Mr. Finley pointed out that when Mr. Rieley mentioned the 7:0 vote, which he did not vote no because of the design, but because it had not been communicated and incorporated enough with staff.  Regarding the issue of excessive footage, he pointed out that if the market was not going to make money, then the tenants are not going to come here.


Mr. Rieley stated that if that was the basis for zoning changes that they would never turn down a zoning request because everybody thinks that their project is going to make money.  He pointed out that this project was many times more valuable as commercial property than it was as Rural Area property.  He stated that all they had to do was take the rezoned property to the realtor to turn a profit.  He stated that whether or not this area can support the level of commercial developments that they have already approved, on the boards and in the works looks to him that it was about three times what their Fiscal Impact Analysis person has told us. 
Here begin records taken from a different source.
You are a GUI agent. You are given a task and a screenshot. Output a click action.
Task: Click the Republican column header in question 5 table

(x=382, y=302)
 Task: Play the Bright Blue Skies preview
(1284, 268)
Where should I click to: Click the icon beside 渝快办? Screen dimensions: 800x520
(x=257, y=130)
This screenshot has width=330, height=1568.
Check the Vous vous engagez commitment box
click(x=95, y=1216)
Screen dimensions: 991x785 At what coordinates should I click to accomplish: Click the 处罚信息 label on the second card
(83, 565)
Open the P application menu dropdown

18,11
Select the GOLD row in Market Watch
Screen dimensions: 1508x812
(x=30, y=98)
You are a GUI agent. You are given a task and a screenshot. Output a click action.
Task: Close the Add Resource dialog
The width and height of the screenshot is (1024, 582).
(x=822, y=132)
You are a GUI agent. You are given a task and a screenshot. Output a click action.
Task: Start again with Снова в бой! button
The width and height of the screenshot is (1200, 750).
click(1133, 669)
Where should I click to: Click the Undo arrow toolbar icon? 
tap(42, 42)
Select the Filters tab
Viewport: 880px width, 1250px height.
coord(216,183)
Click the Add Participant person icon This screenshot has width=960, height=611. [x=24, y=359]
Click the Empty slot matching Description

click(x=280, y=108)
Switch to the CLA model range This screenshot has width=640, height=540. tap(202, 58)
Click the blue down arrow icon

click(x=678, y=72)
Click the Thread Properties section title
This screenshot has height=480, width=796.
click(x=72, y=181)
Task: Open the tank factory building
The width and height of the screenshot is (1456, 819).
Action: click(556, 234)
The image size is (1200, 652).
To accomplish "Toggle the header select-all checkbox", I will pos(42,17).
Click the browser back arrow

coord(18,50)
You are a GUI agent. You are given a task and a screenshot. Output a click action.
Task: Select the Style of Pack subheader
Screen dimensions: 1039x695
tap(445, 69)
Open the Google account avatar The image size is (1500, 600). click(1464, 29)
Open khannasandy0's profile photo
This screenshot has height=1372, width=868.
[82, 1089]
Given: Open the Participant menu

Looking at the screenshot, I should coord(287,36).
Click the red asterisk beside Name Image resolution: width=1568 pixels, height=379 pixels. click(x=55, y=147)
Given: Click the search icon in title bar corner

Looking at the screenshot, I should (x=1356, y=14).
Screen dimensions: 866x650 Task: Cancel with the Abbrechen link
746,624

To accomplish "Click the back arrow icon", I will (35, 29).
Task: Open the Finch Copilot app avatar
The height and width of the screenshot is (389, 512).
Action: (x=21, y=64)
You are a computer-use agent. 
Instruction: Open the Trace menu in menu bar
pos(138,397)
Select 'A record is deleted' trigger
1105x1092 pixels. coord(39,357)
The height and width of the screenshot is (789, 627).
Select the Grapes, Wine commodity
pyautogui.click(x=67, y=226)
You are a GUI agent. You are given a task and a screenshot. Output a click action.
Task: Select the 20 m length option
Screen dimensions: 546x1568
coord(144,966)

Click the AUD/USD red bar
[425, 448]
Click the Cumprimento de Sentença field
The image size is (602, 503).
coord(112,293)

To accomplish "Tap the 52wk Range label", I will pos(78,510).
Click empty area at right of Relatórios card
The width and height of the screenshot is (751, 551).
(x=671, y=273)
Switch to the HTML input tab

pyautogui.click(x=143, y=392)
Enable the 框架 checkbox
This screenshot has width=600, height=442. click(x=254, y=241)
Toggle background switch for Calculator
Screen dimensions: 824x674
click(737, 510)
Mr. Thomas questioned if this property was developed would it be beneficial to the County tax wise.  He stated that if the project does not totally develop out then his proffers might be more valuable to the County that way if the back portion does not develop all the way out.  He stated that way the County and the State Highway Department would get the third lane and it would not be necessary to have it.  He stated that there were a lot of issues that need to be worked out that includes the affordable housing and the interconnectivity.  He stated that he agreed with the spine road. 


Mr. Finley stated that he agreed with Mr. Craddock that the applicant needed a deferral about two weeks to go down the list of concerns to try to work them out.


Mr. Thomas agreed.


Ms. Echols asked that as the Commission contemplates that with the applicant if they would also get a clarification on the time frame. She pointed out that he has a work session scheduled with the Board of Supervisors on November 5th. The timing for getting these things worked out in advance of that meeting or in advance of the meeting on November 12th was going to be too compressed for staff to be able to work anything out.  Even with the two-week delay, that only gives staff one week to be able to sort through everything and that includes their time to resubmit.  She pointed out that there was not a lot that staff could do within that time period and get something in writing for the Commission.


Mr. Rieley asked the applicant if they would expand their time frame to give staff an opportunity to work with the applicant to make some changes.


Mr. Craddock that the item be deferred for a month.


Mr. Benish stated that a month would give staff 2 to 3 weeks to do the work.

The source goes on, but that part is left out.